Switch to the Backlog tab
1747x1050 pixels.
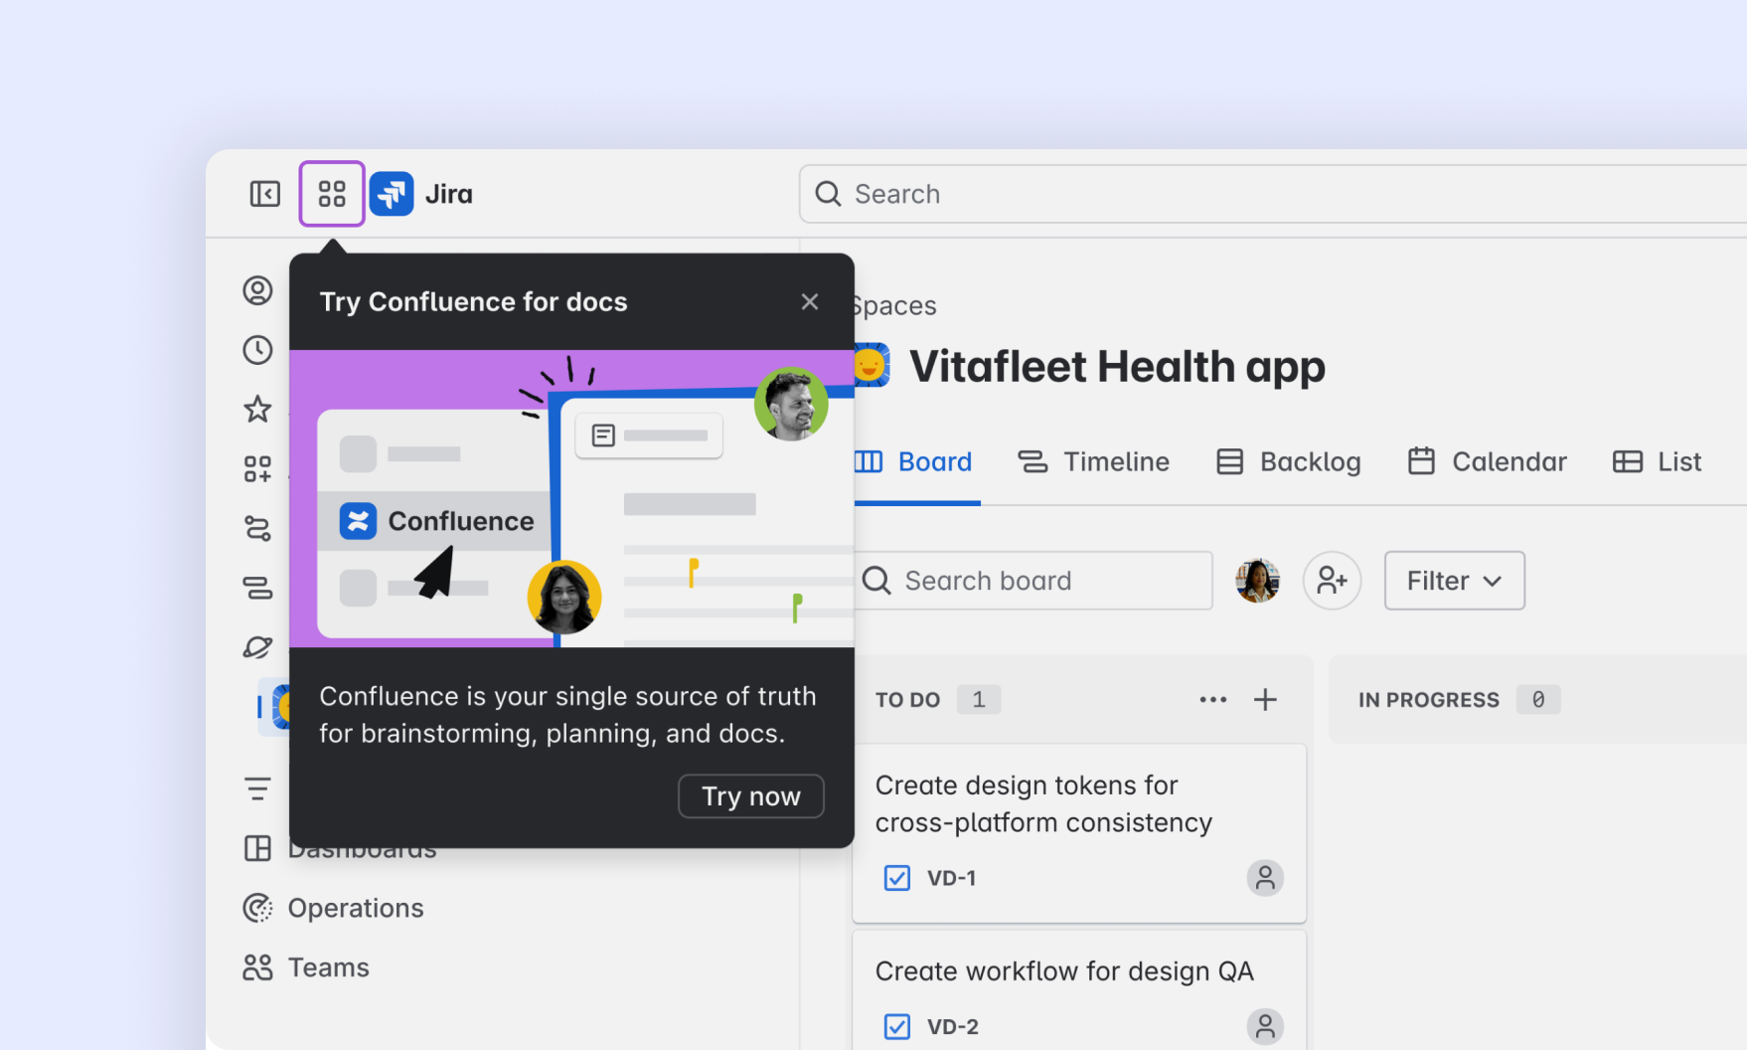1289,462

...

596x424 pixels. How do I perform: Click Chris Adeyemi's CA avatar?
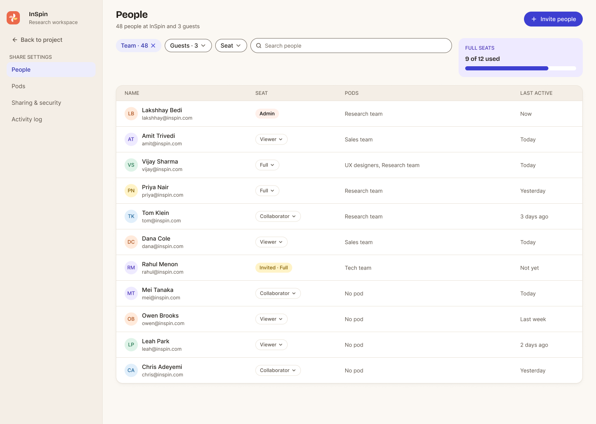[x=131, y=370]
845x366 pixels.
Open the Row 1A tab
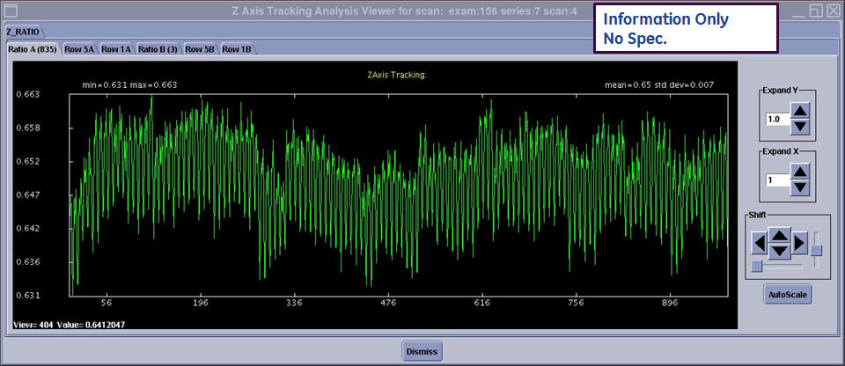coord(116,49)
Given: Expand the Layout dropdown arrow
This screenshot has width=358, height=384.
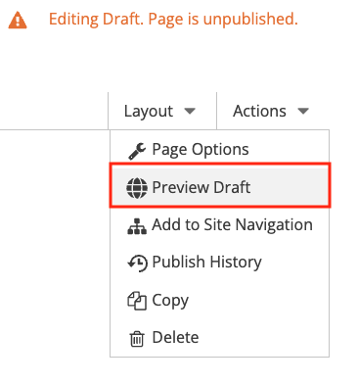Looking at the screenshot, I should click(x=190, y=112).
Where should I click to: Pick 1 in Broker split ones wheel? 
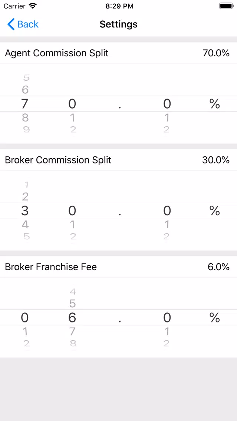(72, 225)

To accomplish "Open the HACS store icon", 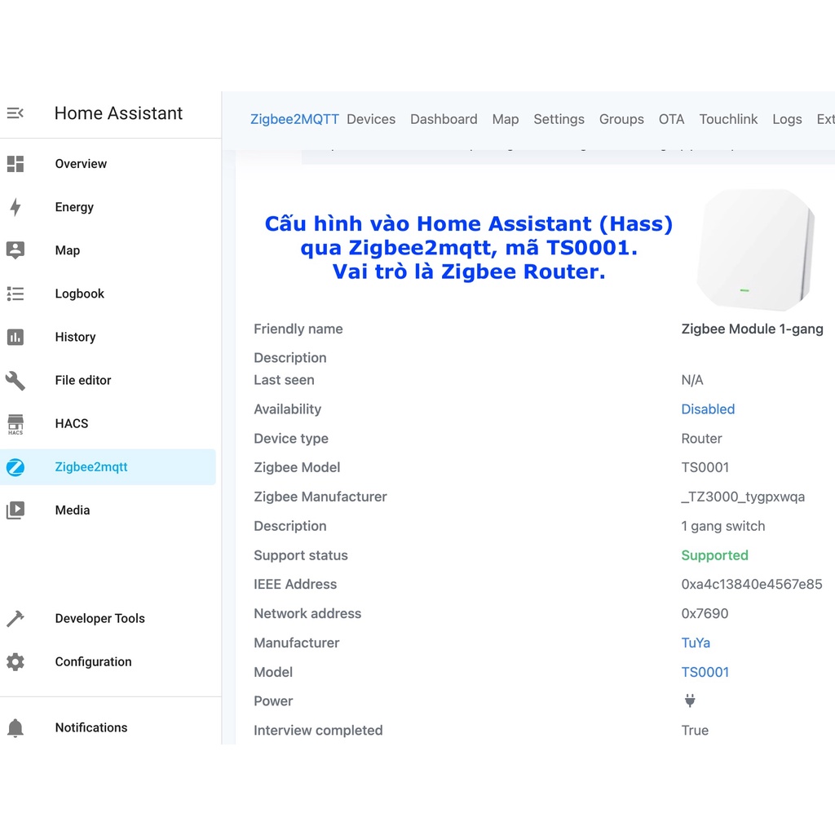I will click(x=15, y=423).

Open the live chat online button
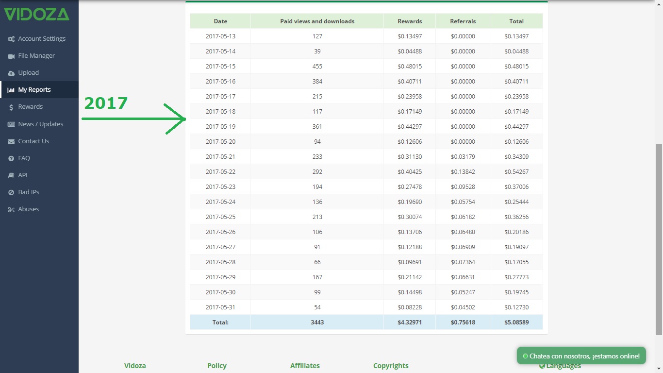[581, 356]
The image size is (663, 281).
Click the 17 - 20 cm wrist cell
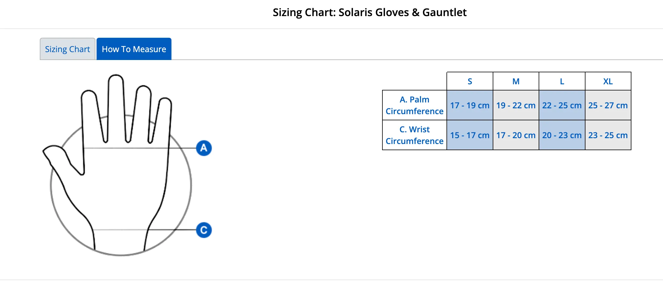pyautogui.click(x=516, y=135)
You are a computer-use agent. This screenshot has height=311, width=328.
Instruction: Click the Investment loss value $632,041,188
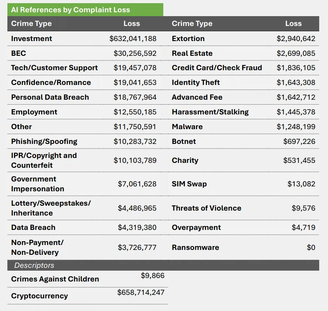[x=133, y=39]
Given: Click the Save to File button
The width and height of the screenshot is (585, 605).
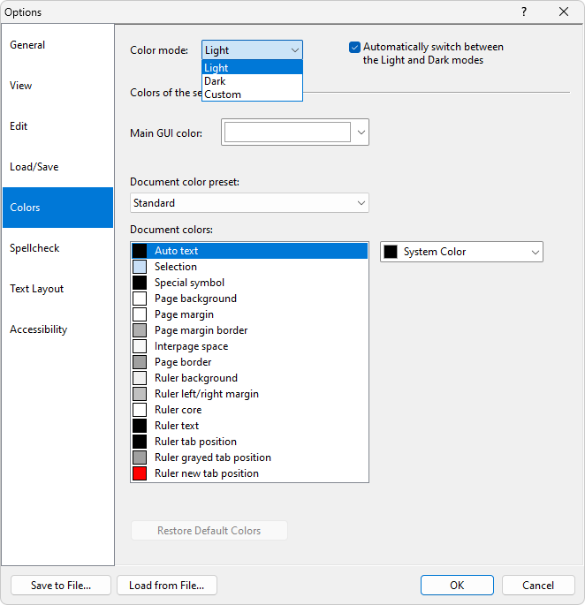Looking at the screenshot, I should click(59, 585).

* * *

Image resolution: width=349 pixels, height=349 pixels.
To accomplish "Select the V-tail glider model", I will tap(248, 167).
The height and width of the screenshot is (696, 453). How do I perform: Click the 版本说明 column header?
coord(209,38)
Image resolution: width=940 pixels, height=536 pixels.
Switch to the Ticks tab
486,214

### [TASK TO CARRY OUT]
Counting only lines that contain the string "resolution", how many are there in the data above? Give the number alone.

### [WRITTEN RESPONSE]
2